Thanks to GameSpot for their 'GameSpotting' editorial discussing the correct blend of licensed music for videogame soundtracks. The writer argues that "there isn't anything inherently bad" in using licensed music, but suggests: "Whether you produce your own music or use existing music for your soundtrack, thematic consistency is of the utmost importance." He then picks Wipeout XL ("[changed] how people perceived music in video games") and the more recent True Crime ("a well-made licensed soundtrack") as good examples of this, before singling out the EA Sports Trax program, as used in Madden 2004 and others, as "destined to fail - 'cus you can't make a good soundtrack out of singles." Do you have a favorite licensed soundtrack, or is the whole concept a concern to you?

2 of 132 comments (clear)

  1. GTA:VC by vslashg · · Score: 5, Insightful

    I don't understand how this article doesn't mention Grand Theft Auto: Vice City. That is probably the single best video game soundtrack ever.

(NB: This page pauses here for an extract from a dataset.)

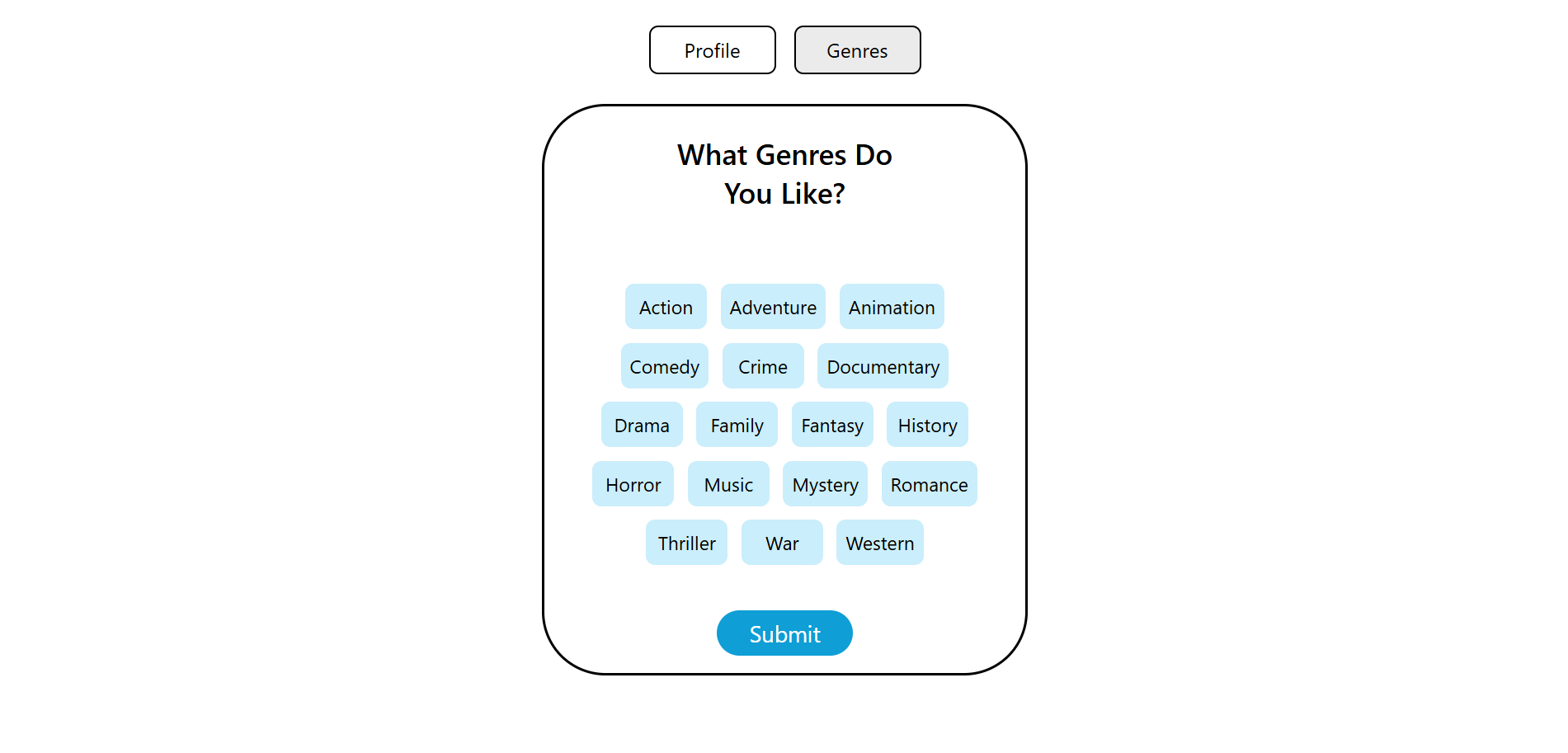Select the Western genre
Screen dimensions: 1568x753
[879, 543]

    For those of you who haven't played it, Grand Theft Auto has you running into and out of various cars. Each car has a radio, and you can choose from maybe a dozen stations. Vice City was set in the 80s, and all of the songs on the radio were actual radio hits from the 80s.

    This was really a genius move. It added such a level of authenticity to the game, and since these songs were already a couple of decades old, it won't feel stale and dated a few years from now (like a soundtrack made of current hit singles might).

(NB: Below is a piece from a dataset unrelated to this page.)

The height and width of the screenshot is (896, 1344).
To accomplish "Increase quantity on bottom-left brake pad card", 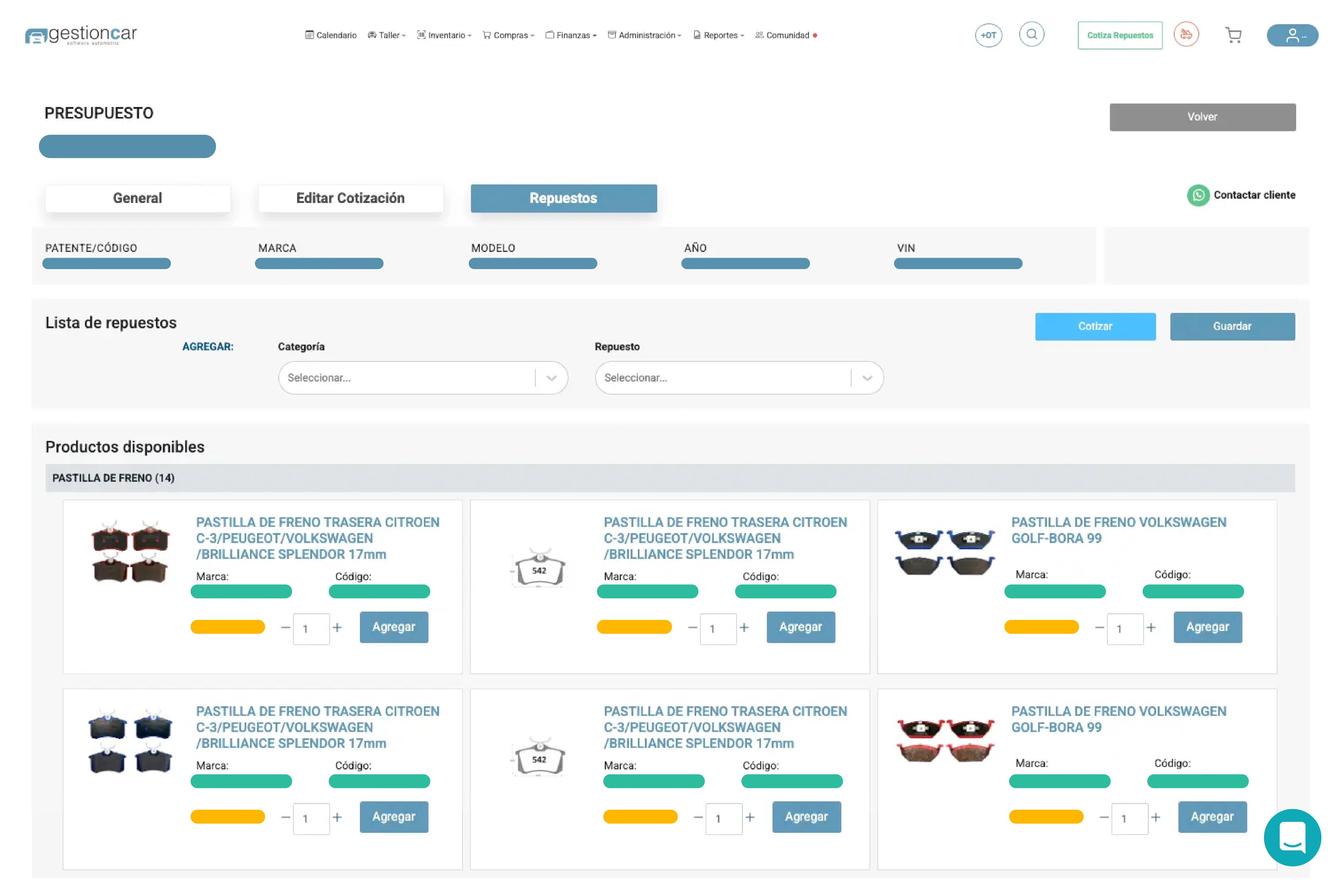I will click(337, 817).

  2. Original sound tracks work better in most cases by Anonymous Coward · · Score: 5, Insightful

    I sincerely believe in original soundtracks (if done well). The best example is Grand Theft Auto III. Since what I was being immersed in was a fictitious city, with fictitious ads, I felt the fictitious, but realistic, radio stations really added alot to that feeling of immersion. I felt like I was in "Liberty City", a realistic but still wholey unique and fictitious world.

    Before anyone goes and nay-says me, saying that GTA3 had some licensed tracks, they were for the most part obscure enough to count as original in my book. They were not big name singles like in GTA Vice City. And personally I didn't recognize anything but the classical/opera tracks.

    Which brings me to a great example of why I feel original works better than licensed: GTA Vice City brought us a bunch of memorable 80's tunes. I (We) already have real-world memories associated with those songs. We've seen videos, we've seen the artists, and we've heard them on the radio or in other media for that matter. So it's hard to feel that we're in a unique new city. Instead, it feels more like I'm playing a virtual Miami Vice.

    What further broke the entire coherence of the immersion in a virtual world through its sound and music was the addition of voice-ver work for the player's own character. In GTA III your player never said a word. That's because you WERE that character. Whatever you thought in your head in reaction to what you saw and heard in the game, was your own. It helped immerse yourself in the game's world.

    But in Vice City, suddenly you hear "yourself" saying things. To me, half the time I don't even realize it's my player character talking. I first think it's just more banter from the pedestrians in the game, and then when I understand the context of the phrase uttered I realize it's my player character saying it. It just doesn't work as well as keeping him silent. If the cops are honking and I'm standing in their way... let ME tell them to fuck off. It works better than making that decision, that "impulse" for me.